### WHAT THE TASK REQUIRES
Omit the images, then repeat the listing exactly.

= Beginning of Section =

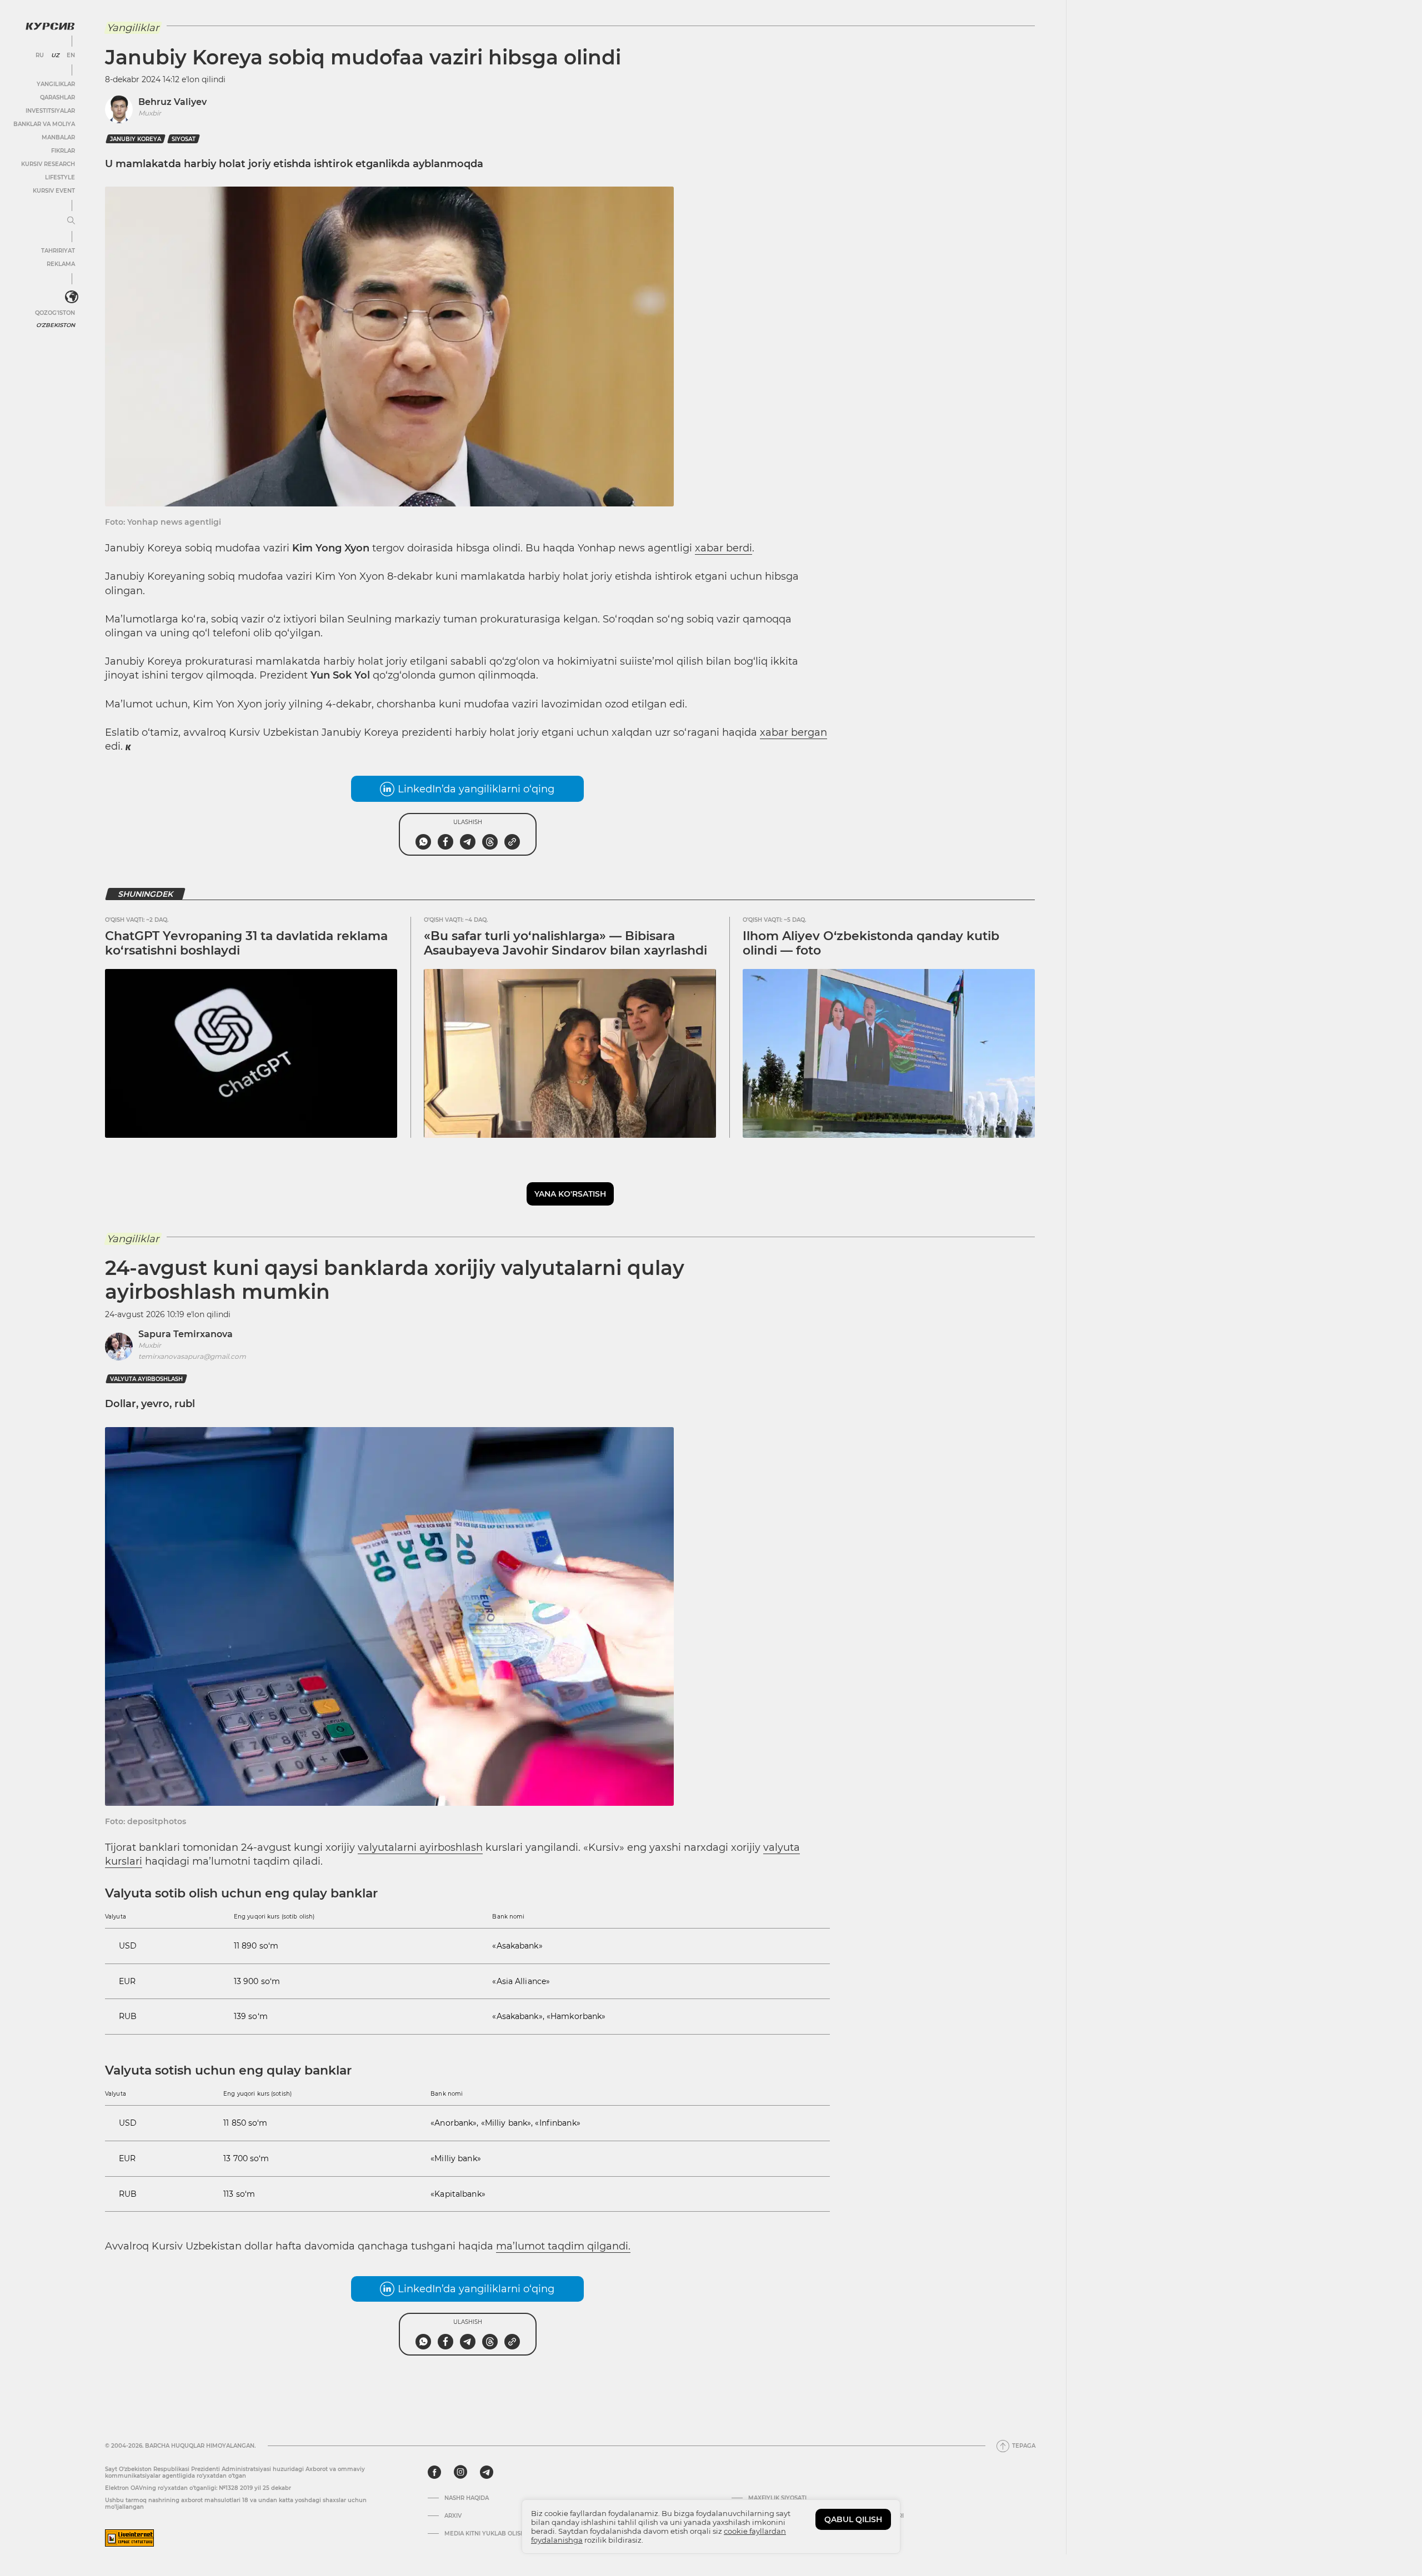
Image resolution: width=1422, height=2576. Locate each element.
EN (71, 55)
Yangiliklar (56, 84)
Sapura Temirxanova (185, 1334)
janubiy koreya (135, 139)
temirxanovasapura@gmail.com (192, 1356)
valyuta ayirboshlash (146, 1379)
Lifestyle (60, 177)
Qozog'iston (55, 313)
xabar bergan (793, 732)
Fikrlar (63, 150)
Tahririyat (58, 250)
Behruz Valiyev (172, 102)
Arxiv (453, 2516)
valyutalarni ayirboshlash (420, 1847)
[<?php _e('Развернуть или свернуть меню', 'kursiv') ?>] (71, 297)
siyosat (184, 139)
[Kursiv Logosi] (50, 26)
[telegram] (486, 2472)
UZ (55, 55)
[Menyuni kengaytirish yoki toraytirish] (71, 221)
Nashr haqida (466, 2498)
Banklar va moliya (44, 124)
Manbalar (58, 137)
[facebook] (434, 2472)
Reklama (61, 264)
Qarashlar (57, 97)
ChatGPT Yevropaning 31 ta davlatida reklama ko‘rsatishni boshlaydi (246, 943)
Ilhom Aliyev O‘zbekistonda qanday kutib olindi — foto (871, 943)
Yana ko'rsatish (570, 1194)
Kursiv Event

= End of Section =

### TASK RESULT
Image resolution: width=1422, height=2576. Locate each element.
EN (71, 55)
Yangiliklar (56, 84)
Sapura Temirxanova (185, 1334)
janubiy koreya (135, 139)
temirxanovasapura@gmail.com (192, 1356)
valyuta ayirboshlash (146, 1379)
Lifestyle (60, 177)
Qozog'iston (55, 313)
xabar bergan (793, 732)
Fikrlar (63, 150)
Tahririyat (58, 250)
Behruz Valiyev (172, 102)
Arxiv (453, 2516)
valyutalarni ayirboshlash (420, 1847)
[<?php _e('Развернуть или свернуть меню', 'kursiv') ?>] (71, 297)
siyosat (184, 139)
[Kursiv Logosi] (50, 26)
[telegram] (486, 2472)
UZ (55, 55)
[Menyuni kengaytirish yoki toraytirish] (71, 221)
Nashr haqida (466, 2498)
Banklar va moliya (44, 124)
Manbalar (58, 137)
[facebook] (434, 2472)
Reklama (61, 264)
Qarashlar (57, 97)
ChatGPT Yevropaning 31 ta davlatida reklama ko‘rsatishni boshlaydi (246, 943)
Ilhom Aliyev O‘zbekistonda qanday kutib olindi — foto (871, 943)
Yana ko'rsatish (570, 1194)
Kursiv Event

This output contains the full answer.